Requirement: Please give the lines below again exactly as they stand, from the one that contains "You are a computer-use agent. 984x623 pixels." up to and including the one that contains "Where should I", leaving all pictures out.

Given data:
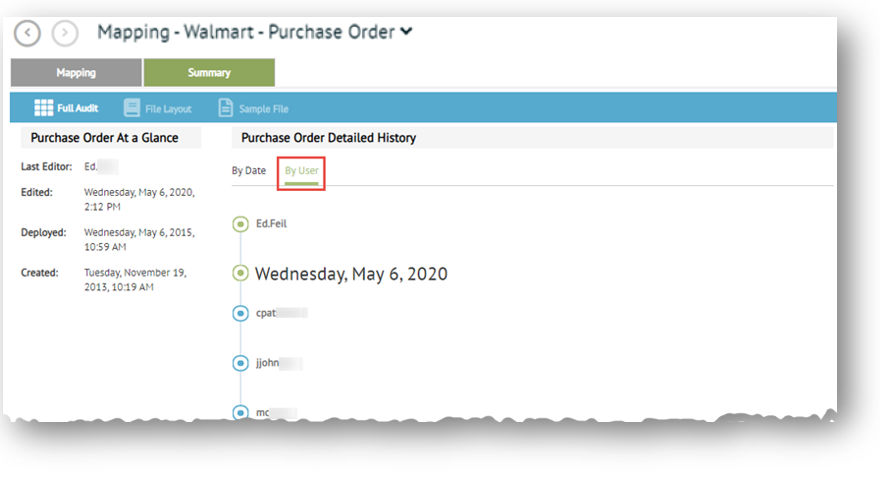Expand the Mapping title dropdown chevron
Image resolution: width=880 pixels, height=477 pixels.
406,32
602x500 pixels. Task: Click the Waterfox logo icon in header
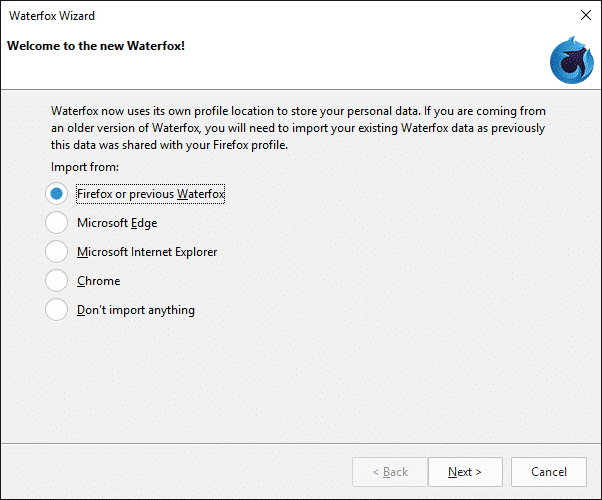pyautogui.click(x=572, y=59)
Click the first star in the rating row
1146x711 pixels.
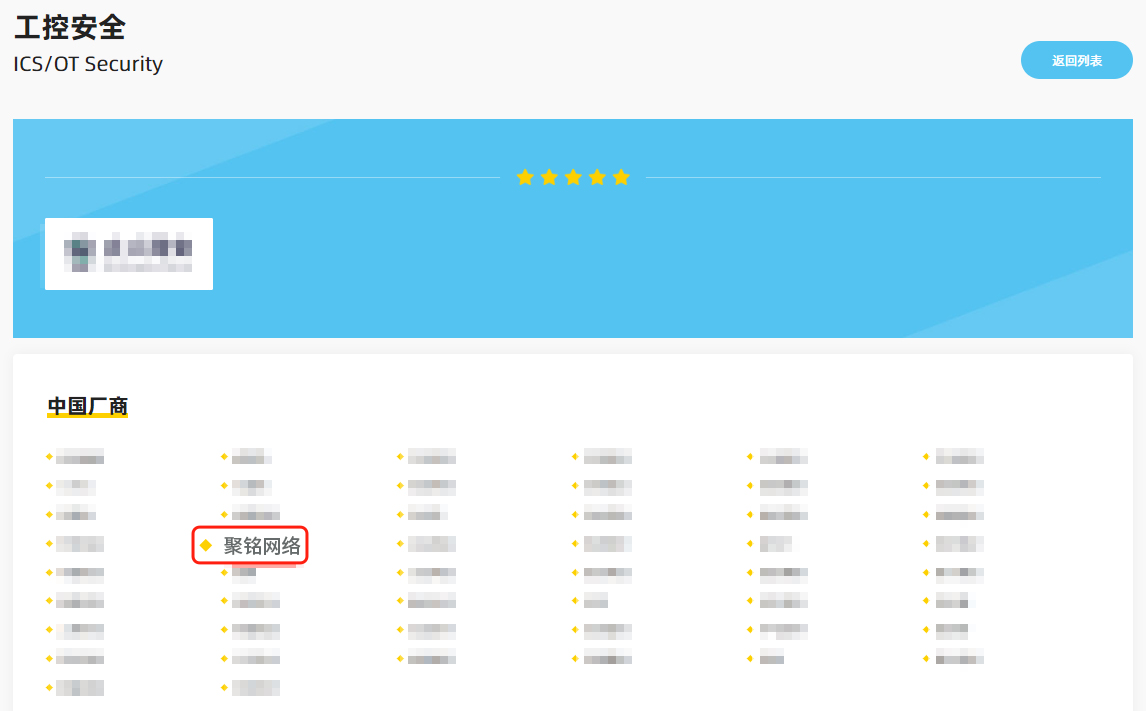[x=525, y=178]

---

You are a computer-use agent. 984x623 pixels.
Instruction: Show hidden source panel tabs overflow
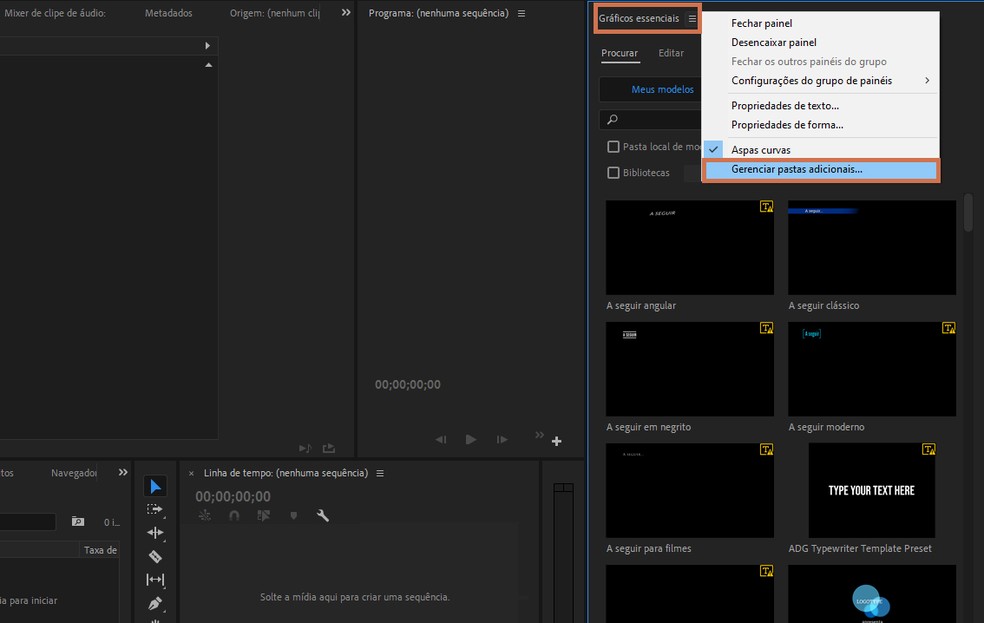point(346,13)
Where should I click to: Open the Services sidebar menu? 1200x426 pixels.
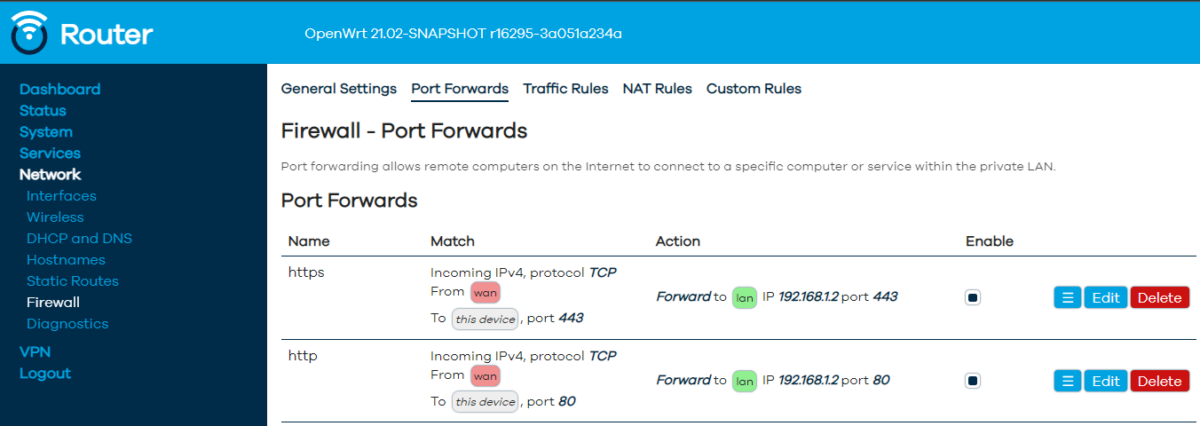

Solution:
You are a computer-use agent. 984x623 pixels.
Instruction: Show hidden source panel tabs overflow
point(346,13)
Where should I click to: Open the Services sidebar menu? 1200x426 pixels.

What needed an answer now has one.